Vaccination could result in substantial declines in global morbidity and mortality due to GBS. Several GBS vaccine candidates are in development but none are yet available, despite having been in the pipeline for several decades.

Serious Challenge

Professor Joy Lawn, Director of the Maternal Adolescent Reproductive & Child Health (MARCH) Centre at the LSHTM, and a contributor to the report, said: "Group B strep infection poses a serious challenge to every family affected, and in every country. Maternal vaccination could save the lives of hundreds of thousands of babies in the years to come, yet 30 years since this was first proposed, the world has not delivered a vaccine.
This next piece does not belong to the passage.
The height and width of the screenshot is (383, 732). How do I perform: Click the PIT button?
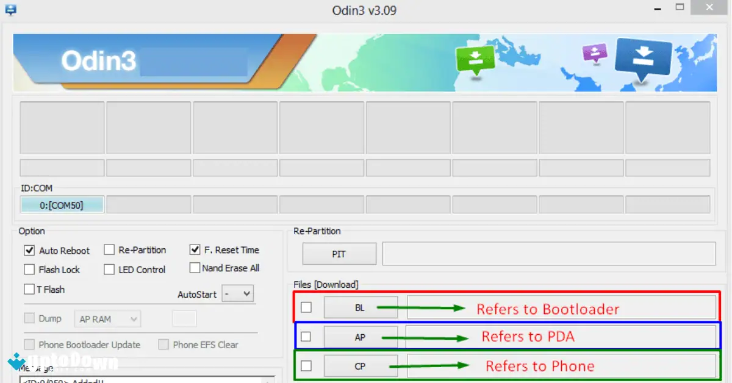tap(339, 254)
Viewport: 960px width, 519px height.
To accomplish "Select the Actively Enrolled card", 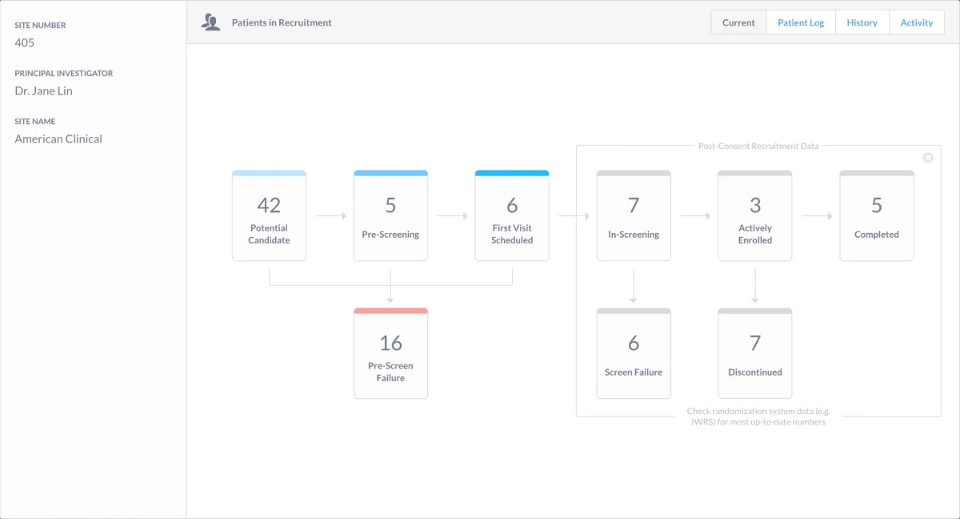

Now is the time to act to protect the world’s most vulnerable citizens with a GBS vaccine."

Estimates suggest that if GBS vaccination reached over 70 per cent of pregnant women, more than 50,000 GBS-related deaths could be averted annually, as well as over 170,000 preterm births.

The WHO/LSHTM report says a maternal vaccine is likely to be a cost–effective intervention, with a positive global net monetary benefit, if the vaccine is affordably priced. It further states that GBS vaccine development is financially sustainable and is likely to be profitable for the manufacturer if it is adopted in high-income countries.

According to the report, the net monetary benefits from a year of maternal GBS vaccination could reach as high as £12.4 billion ($17 billion) over several years, if the vaccines are affordably priced.

The report was launched at the 2nd International Symposium on Streptococcus Agalactiae Disease (ISSAD) being hosted by the WHO and the LSHTM. This year the conference is taking place virtually from the UK from Wednesday 3 November to Friday 5 November 2021.